0

For some reason, all of a sudden BeautifulSoup is not able to locate the content of any of my tags in a new Python script that I've begun. I have been using BeautifulSoup for about a year now, and have never encountered this problem.

I am able to successfully inject a JSON payload in Python with ".json()", pass that to BeautifulSoup using the html.parser and it wonderfully works every time.

I am now trying to read a MySql field that contains raw HTML, feed it as a text string into Python, and parse out and manipulate with BeautifulSoup, without any success.

I have gown down to trying to simply load a text string, like in this example, with the same negative result = not being able to find a tag, based on text-string-search (BeautifulSoup always returns = "None").

text_field = '<td><p></p><p></p><td><p>HELP text here 1<a href="some_URL_here"><ac:image ac:align="center" ac:layout="center" ac:original-height="153" ac:original-width="200"><ri:attachment ri:filename="image.png" ri:version-at-save="1"></ri:attachment></ac:image></a></p></td><p /><h2 style="text-align: center;"><a href="{some_URL_here}"><em><strong>Click here&hellip;</strong></em></a></h2></td>'
soup = BeautifulSoup(text_field, 'html.parser')
print(soup)
print (soup.prettify())

test = soup.find('td', text="HELP")
print(test)

The output from my "prettify" is parsed out properly by BeautifulSoup:

<td>
    <p>
    </p>
    <p>
    </p>
    <td>
        <p>
            HELP text here 1
            <a href="some_URL_here">
                <ac:image ac:align="center" ac:layout="center" ac:original-height="153" ac:original-width="200">
                    <ri:attachment ri:filename="image.png" ri:version-at-save="1">
                    </ri:attachment>
                </ac:image>
            </a>
        </p>
    </td>
    <p>
    </p>
    <h2 style="text-align: center;">
        <a href="{some_URL_here}">
            <em>
                <strong>
                    Click here…
                </strong>
            </em>
        </a>
    </h2>
</td>

But no matter what I try, BeautifulSoup is ALWAYS returning "None" from any find request.

Am I missing something obvious here?

1 Answers1

1

So figured out that I cannot do a FIND on a partial portion on a string.
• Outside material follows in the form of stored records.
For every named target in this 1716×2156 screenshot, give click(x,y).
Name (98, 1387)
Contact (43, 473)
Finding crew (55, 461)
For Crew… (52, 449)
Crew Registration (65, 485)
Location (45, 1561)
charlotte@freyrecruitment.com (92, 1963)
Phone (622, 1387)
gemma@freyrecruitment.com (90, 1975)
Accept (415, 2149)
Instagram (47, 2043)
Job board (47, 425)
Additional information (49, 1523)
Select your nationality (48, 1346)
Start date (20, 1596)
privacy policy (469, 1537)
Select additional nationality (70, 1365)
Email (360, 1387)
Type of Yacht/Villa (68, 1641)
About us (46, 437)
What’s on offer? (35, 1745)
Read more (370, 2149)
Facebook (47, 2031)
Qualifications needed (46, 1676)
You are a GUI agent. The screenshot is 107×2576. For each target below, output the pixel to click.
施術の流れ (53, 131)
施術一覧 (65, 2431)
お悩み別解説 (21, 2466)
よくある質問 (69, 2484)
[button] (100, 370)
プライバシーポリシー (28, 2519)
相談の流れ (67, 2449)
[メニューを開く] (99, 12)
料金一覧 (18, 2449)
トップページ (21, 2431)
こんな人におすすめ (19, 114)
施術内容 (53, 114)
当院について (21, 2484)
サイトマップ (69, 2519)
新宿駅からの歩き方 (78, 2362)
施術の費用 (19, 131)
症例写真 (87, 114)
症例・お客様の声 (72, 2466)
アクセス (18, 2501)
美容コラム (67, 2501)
So instead of:

test = soup.find('td', text="HELP")

You would have to do:

test = soup.find('td', text="HELP text here 1")

You have to declare the entire sting.

In the case where you want to search for a partial string, I found the answer using RegEX trial & error, in combination with the following posts:

Beautiful Soup Find Tags based on partial attribute value

python's re: return True if string contains regex pattern

So the solution looks like this:

Real INPUT sample (Python)

INPUT = <tbody><tr><th colspan="2"><h3><strong>TITLE 1</strong></h3></th></tr><tr><td><p><strong>TITLE 2</strong></p></td><th><p><strong>File and documentation repository</strong></p></th></tr><tr><td><ac:image ac:align="center" ac:layout="center" ac:original-height="912" ac:original-width="1502"><ri:attachment ri:filename="Sample_Diagram.jpg" ri:version-at-save="1"></ri:attachment></ac:image></td></tr></tbody>

.... and here is Python script:

REPLACEMENT_TAG = '<ri:attachment ri:filename="new_filename.png" ri:version-at-save="1"></ri:attachment>'
    
    
soup = BeautifulSoup(INPUT, "html.parser")
    
EXTRACTED = soup.find("ri:attachment", {"ri:filename" : re.compile(r'Sample_Diagram.jpg')})
EXTRACTED.replaceWith(REPLACEMENT_TAG)

This Python code will:

  • identify TAG (i.e. "ri:attachment")
  • based on partial string (i.e. "Sample_Diagram.jpg")
  • and replace with new TAG